Theses and Dissertations

Issuing Body

Mississippi State University

Advisor

Peacock, Evan

Committee Member

Hardin, James

Committee Member

Rafferty, Janet

Date of Degree

8-11-2012

Document Type

Graduate Thesis - Open Access

Major

Applied Anthropology

Degree Name

Master of Arts

College

College of Arts and Sciences

Department

Department of Anthropology and Middle Eastern Cultures

Abstract

Applied zooarchaeology provides baselines which can be used in modern conservation biology to better understand how faunal communities have changed over time. This goal can only be accomplished, however, by first accounting for the multiple biases present within the archaeological record, and how they may affect sample representativeness. Taxonomic analysis was conducted on freshwater mussel shell from the late prehistoric (ca.

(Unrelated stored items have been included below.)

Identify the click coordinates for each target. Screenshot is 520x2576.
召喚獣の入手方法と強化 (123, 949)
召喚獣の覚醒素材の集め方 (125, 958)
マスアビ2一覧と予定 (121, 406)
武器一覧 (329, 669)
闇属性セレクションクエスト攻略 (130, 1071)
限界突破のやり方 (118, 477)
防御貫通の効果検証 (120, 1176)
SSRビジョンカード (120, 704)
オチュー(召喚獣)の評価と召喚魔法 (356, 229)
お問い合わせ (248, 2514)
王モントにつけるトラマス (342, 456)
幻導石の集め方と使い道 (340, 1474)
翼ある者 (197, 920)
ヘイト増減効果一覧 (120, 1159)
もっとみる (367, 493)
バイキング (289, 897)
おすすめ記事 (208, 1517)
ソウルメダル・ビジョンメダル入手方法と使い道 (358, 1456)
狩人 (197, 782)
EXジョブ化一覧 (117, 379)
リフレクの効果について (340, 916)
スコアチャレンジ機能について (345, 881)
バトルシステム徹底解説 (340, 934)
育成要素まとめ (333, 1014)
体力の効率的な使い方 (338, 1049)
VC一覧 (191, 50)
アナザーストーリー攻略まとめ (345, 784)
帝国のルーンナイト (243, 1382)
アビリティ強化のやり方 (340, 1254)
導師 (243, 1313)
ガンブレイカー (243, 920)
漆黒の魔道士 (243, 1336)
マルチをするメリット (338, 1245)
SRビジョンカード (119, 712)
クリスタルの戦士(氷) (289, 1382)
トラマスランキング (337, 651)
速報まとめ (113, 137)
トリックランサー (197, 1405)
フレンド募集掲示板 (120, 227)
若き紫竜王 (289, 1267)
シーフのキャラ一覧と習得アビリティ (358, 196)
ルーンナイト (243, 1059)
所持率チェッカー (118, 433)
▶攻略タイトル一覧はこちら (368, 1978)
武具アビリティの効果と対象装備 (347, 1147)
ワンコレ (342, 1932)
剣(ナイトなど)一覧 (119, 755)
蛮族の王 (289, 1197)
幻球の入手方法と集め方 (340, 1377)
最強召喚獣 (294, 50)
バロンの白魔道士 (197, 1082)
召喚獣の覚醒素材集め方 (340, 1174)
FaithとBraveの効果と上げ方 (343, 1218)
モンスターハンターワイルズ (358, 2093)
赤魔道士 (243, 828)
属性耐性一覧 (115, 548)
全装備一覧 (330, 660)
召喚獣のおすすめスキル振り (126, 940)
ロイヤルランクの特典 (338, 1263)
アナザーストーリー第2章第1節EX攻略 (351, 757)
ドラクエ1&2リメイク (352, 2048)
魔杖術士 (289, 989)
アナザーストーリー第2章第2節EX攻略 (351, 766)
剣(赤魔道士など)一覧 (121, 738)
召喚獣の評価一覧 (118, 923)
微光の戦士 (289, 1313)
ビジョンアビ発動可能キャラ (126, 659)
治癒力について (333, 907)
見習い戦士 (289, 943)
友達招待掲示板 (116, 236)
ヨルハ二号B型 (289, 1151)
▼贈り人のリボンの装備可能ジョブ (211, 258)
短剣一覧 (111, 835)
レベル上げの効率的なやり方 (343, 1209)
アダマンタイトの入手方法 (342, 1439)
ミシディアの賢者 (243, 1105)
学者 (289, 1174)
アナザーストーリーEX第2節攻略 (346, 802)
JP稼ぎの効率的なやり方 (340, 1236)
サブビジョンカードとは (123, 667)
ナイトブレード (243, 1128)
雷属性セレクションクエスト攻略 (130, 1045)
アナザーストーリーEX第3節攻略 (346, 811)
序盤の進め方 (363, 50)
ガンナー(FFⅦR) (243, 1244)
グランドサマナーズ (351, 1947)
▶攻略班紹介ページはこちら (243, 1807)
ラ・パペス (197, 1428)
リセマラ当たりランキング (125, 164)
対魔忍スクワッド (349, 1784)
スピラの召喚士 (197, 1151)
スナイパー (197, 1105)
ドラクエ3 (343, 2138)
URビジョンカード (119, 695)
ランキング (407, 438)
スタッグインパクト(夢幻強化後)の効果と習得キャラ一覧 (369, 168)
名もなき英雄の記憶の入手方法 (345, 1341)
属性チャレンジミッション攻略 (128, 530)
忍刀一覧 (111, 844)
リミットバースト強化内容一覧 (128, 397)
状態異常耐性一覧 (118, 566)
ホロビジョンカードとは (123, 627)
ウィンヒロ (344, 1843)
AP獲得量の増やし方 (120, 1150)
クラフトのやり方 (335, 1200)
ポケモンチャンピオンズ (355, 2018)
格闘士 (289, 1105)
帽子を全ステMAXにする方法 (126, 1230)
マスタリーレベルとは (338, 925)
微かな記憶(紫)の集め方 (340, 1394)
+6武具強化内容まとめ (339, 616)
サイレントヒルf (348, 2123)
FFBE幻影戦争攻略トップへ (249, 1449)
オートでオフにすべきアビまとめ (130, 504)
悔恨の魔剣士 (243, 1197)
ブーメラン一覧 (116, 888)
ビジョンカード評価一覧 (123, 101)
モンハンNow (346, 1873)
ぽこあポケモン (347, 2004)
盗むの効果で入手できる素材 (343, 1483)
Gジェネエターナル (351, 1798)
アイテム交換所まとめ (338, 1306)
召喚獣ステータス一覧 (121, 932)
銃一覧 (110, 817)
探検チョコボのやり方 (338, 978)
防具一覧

A.D. 700 - 1200) Kinlock site, Sunflower County, Mississippi. Species-area curves and biodiversity indices demonstrate that random sampling of surface clusters of shell, up to about 4,000 valves, provides an adequate picture of the overall surface assemblage. Comparison of surface and subsurface contexts shows a highly significant difference in species numbers and proportions, indicating a need for multi-context sampling when dealing with archaeological shell deposits.